The request
Return each line in the entries below that contains the string "height", matching case exactly.
====== Data supplied
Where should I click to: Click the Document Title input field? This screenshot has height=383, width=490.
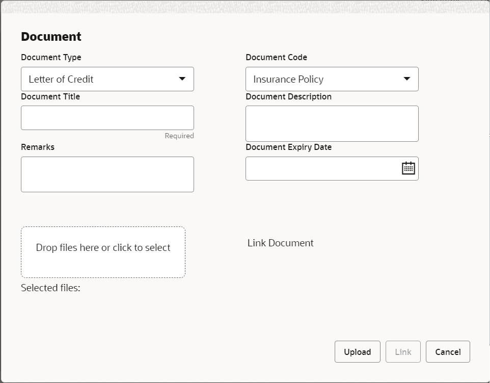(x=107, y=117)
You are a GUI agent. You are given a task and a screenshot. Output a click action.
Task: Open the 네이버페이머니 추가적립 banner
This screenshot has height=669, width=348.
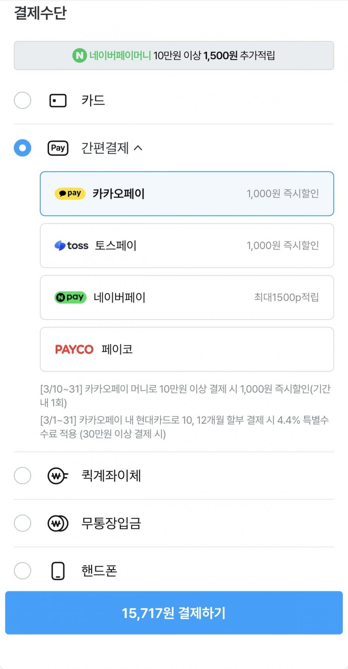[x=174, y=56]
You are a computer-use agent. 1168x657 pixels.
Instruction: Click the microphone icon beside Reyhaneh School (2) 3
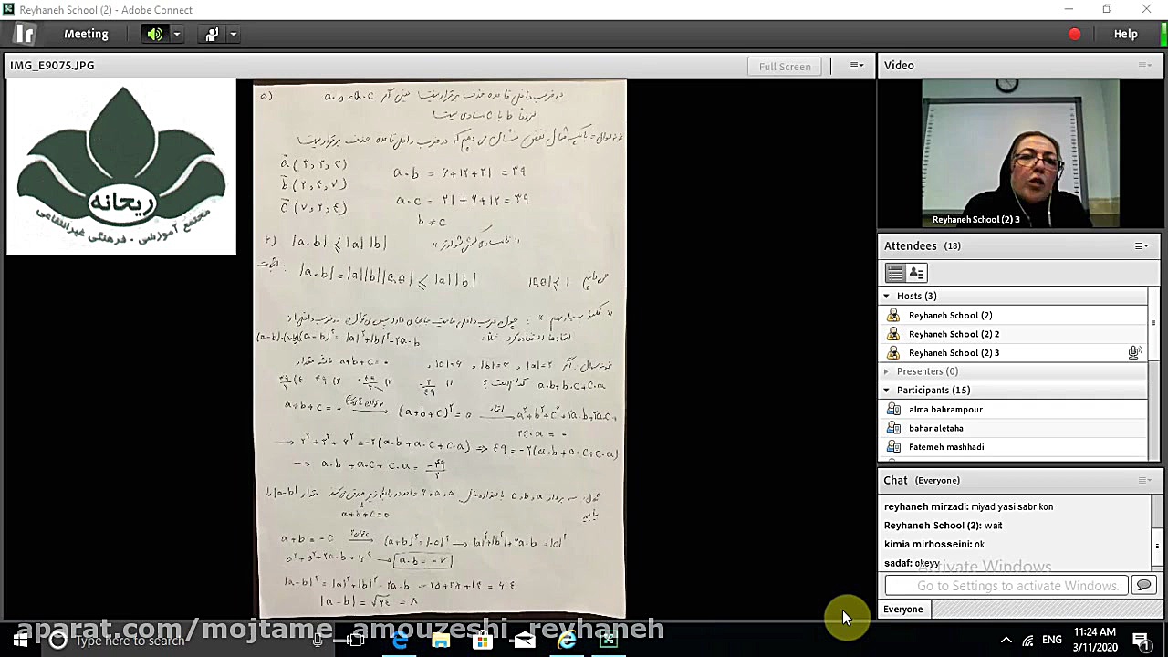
============
====== Data supplied
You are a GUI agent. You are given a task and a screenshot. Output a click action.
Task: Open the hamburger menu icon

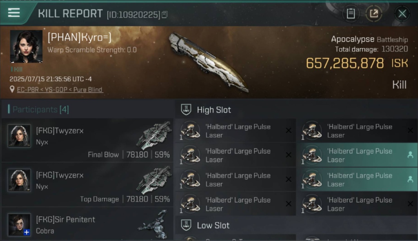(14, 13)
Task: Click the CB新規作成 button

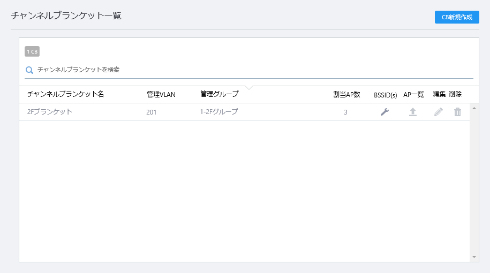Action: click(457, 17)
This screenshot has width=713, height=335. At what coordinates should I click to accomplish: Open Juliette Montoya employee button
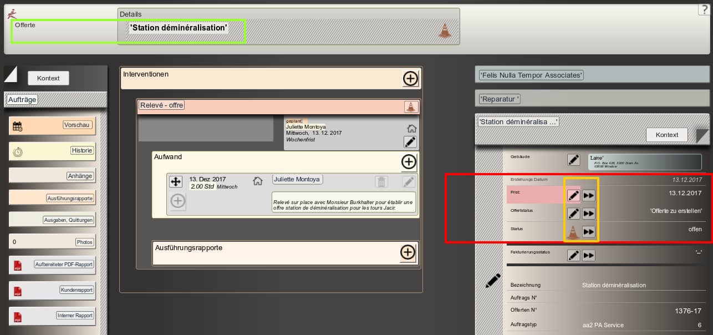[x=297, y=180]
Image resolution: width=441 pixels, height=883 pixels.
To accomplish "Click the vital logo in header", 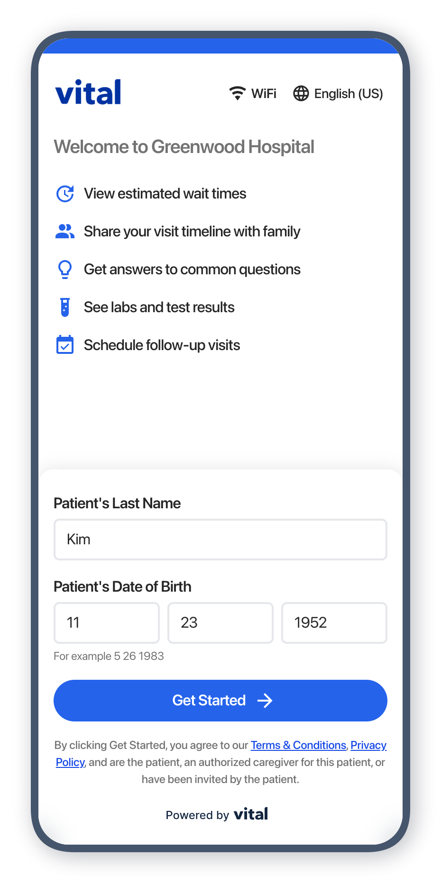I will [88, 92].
============
Final answer
Where should I click to: Click the Document Title input field? This screenshot has height=383, width=490.
This screenshot has height=669, width=348.
This screenshot has width=713, height=335. At what coordinates should I click to accomplish: Open Juliette Montoya employee button
Image resolution: width=441 pixels, height=883 pixels.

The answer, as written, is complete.